Tasks and exercises —
(1) In the brief on Zambia's 2016 election, by what margin did Lungu win the previous election?
(2) From the brief on Zambia's 2016 election, quote the part that opens with the words "This brief will" and closes with "and democratic course.".
(3) Write the next few sentences of the brief on Zambia's 2016 election, picking up after its final sentence.

Selected extract —
Zambia headed to the ballot yesterday to vote in the country’s 9th multiparty elections. They will not just vote for a new president, but also for a new parliament, local councillors, mayors and an amended constitutional bill of rights. The 2016 presidential election will be one of the more significant and challenging ballots in Zambia’s recent democratic history. Stakes between the two main parties, the incumbent Patriotic Front (“PF”) and the United Party for National Development (“UPND”) are high. The economy, a key factor in people’s voting decisions, is depressed. Furthermore, the political climate is conspicuously agitated, following waves of negative campaigning, significant upswings in politically motivated violence on both sides and the memory of a bitter election pitting the same frontrunners against each other only a year and a half ago.
This brief will evaluate the issues surrounding the presidential election and its impacts on the immediate and medium term business operating environment. We expect a significantly disputed election to take place and short term policy uncertainty and economic stagnation to remain. However, despite the ambiguity caused by the elections, the medium to long term picture shows a promising stabilization of Zambia’s economic and democratic course.
What are the key issues for this year’s election?
The 2016 election features 9 candidates, but will certainly be a two horse race between President Edgar Lungu (“Lungu”), the incumbent PF candidate, and Hakainde Hichilema (“HH”) of the UPND. HH has been contesting elections since 2006, so this effort will be his fifth and probably final attempt to clinch the presidency. As Figure 1 below illustrates, his party has been improving in the polls and came close to unseating Lungu last year. Lungu won those elections by a razor thin margin of 27,000 votes, in what was a particularly low turnout. Meanwhile, the Movement for Multiparty Democracy, a historically dominant party, collapsed last year, shedding equivalent amounts of support to the PF and UPND.

Data provided —
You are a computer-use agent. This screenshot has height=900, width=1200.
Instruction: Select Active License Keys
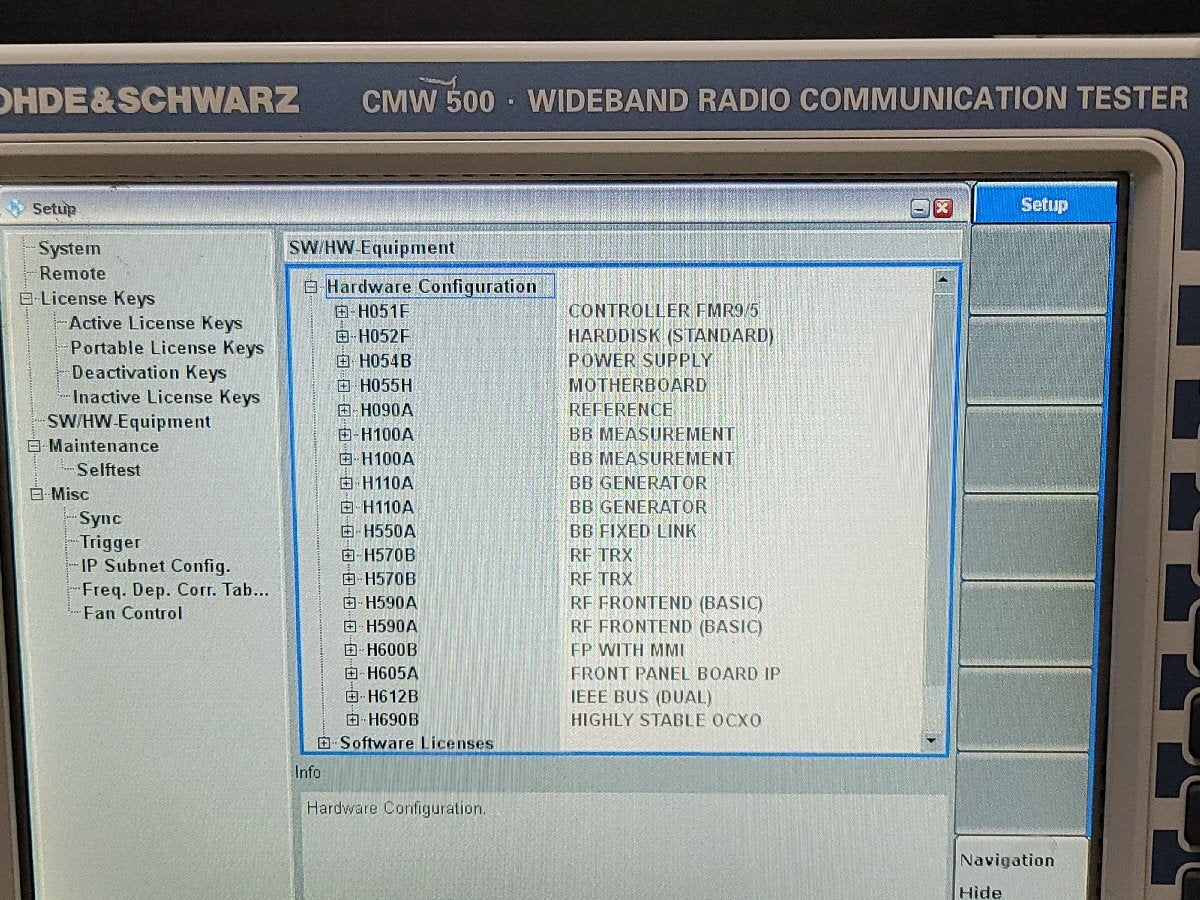[x=155, y=323]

Answers in order —
(1) By 27,000 votes.

(2)
This brief will evaluate the issues surrounding the presidential election and its impacts on the immediate and medium term business operating environment. We expect a significantly disputed election to take place and short term policy uncertainty and economic stagnation to remain. However, despite the ambiguity caused by the elections, the medium to long term picture shows a promising stabilization of Zambia’s economic and democratic course.

(3)
This year’s poll features new constitutional rules governing the presidential electoral process, which were implemented via a constitutional amendment in February. These include the requirement of a clear majority (50 +1 percent) of the vote to secure victory, and the subsequent possibility of a runoff. The prospect of a run off in this election is high. Given last year’s close result and the presence of several small parties restricting opportunities for a clear majority, no candidate is likely to win in the first round. A highly informed diplomatic source we spoke to said that despite his mission’s best efforts to poll voters across different regions, no clear victor could be discerned. Zambian polling idiosyncrasies and turnout uncertainty further reduced prediction accuracy this year.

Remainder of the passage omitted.